### INSTRUCTION 1
Please copy everything from "Table 3 and" down to "of data points." in the HPSUR evaluation, substituting "Earlier models" for each "Established models".
### INSTRUCTION 2
According to the HPSUR evaluation, what mean per-joint position error does RF-Pose 3D exhibit?
### INSTRUCTION 3
In one to three sentences, explain what the HPSUR evaluation says about the LiteHrnet-18 model having a lower loss than both Hrnet models.

5.3. Quantitative Evaluation of the HPSUR Dataset
The average precision (AP) curves of the four backbone models throughout their training iterations are displayed in
Figure 12. All the networks demonstrate an increasing trend in AP, with the Hrnet-w32 and Hrnet-w64 models reaching a plateau earlier than the LiteHrnet variants. After about 50,000 iterations, the LiteHrnet-30 model exhibits the highest AP, indicating a more refined learning capability. Hrnet-w64 shows marginally better performance than Hrnet-w32.
The loss curves for different networks show how the optimization process went during training, as shown in
Figure 13. All networks initially had a quick drop in loss, followed by a gradual convergence toward a minimum value. The LiteHrnet-30 model had the lowest loss, which means it had better generalization ability on the training data from the three volunteers. Although the LiteHrnet-18 model did not perform better than the LiteHrnet-30, it had a lower loss than both the Hrnet models, indicating the effectiveness of the LiteHrnet architecture in capturing pose features with fewer parameters. Despite its lightweight design, the AP and loss curves show that the LiteHrnet-30 model can effectively learn complex human poses from UWB radar data. These results suggest that LiteHrnet models have potential in scenarios where model efficiency is crucial without significantly compromising performance.
Table 3 and
Figure 14 present a comparison of human pose estimation errors across various network models. Established models such as RF-Pose and RF-Pose 3D exhibit mean per-joint position errors (MPJPE) of 62.4 mm and 43.6 mm, respectively, with RF-Pose 3D being assessed over a substantial dataset comprising more than 1.6 million samples. In contrast, UWB-Pose and RadarFormer demonstrate pose estimation errors of 37.87 mm and 33.5 mm, respectively, indicating their higher accuracy in estimating human poses. RadarFormer’s evaluation involved a dataset of 162,280 samples, highlighting its effectiveness across a considerable number of data points.

### SOURCE EXCERPT

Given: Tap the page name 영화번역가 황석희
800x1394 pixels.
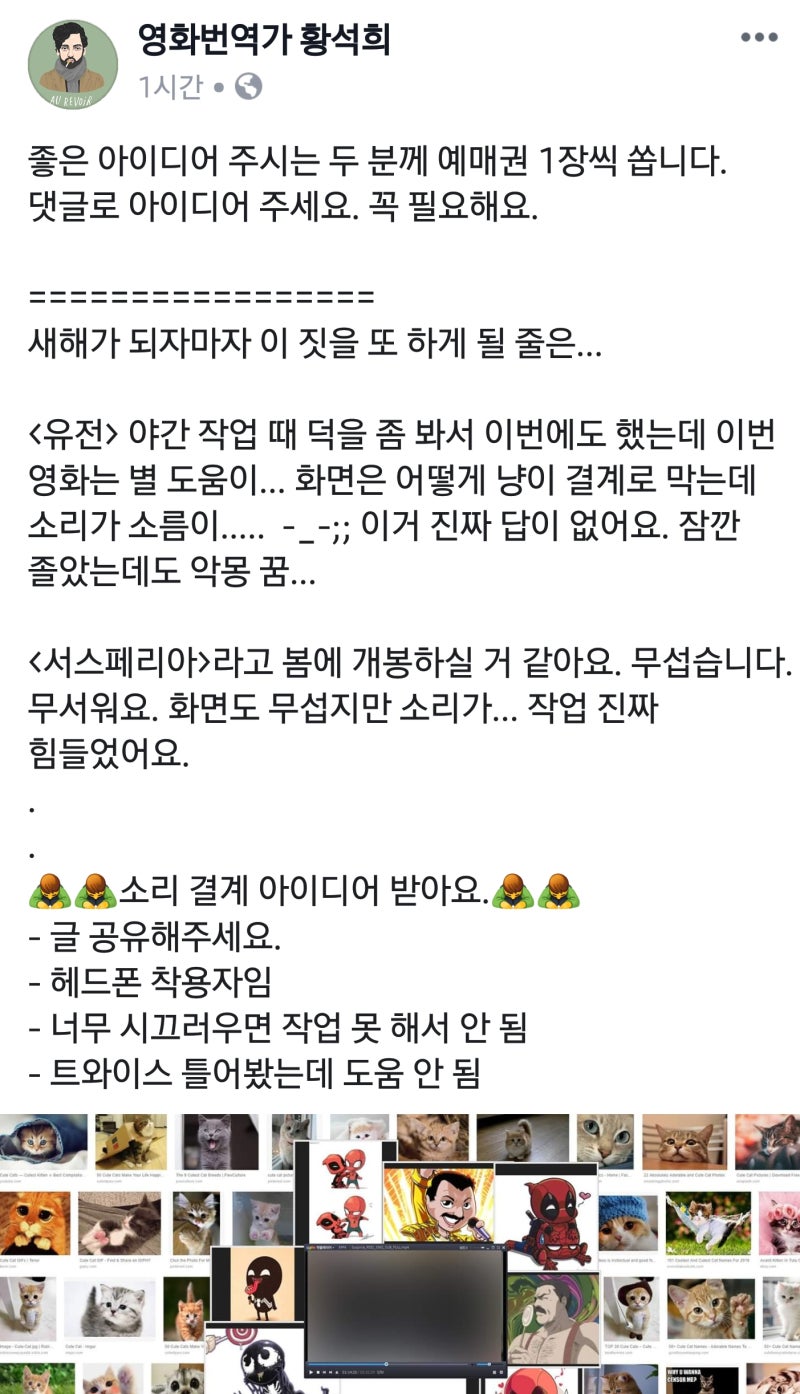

### FULL RESPONSE 1
Table 3 and
Figure 14 present a comparison of human pose estimation errors across various network models. Earlier models such as RF-Pose and RF-Pose 3D exhibit mean per-joint position errors (MPJPE) of 62.4 mm and 43.6 mm, respectively, with RF-Pose 3D being assessed over a substantial dataset comprising more than 1.6 million samples. In contrast, UWB-Pose and RadarFormer demonstrate pose estimation errors of 37.87 mm and 33.5 mm, respectively, indicating their higher accuracy in estimating human poses. RadarFormer’s evaluation involved a dataset of 162,280 samples, highlighting its effectiveness across a considerable number of data points.

### FULL RESPONSE 2
43.6 mm.

### FULL RESPONSE 3
The LiteHrnet-18 model did not beat the LiteHrnet-30, but its loss was lower than that of both Hrnet models. The text takes this as a sign that the LiteHrnet architecture captures pose features effectively with fewer parameters.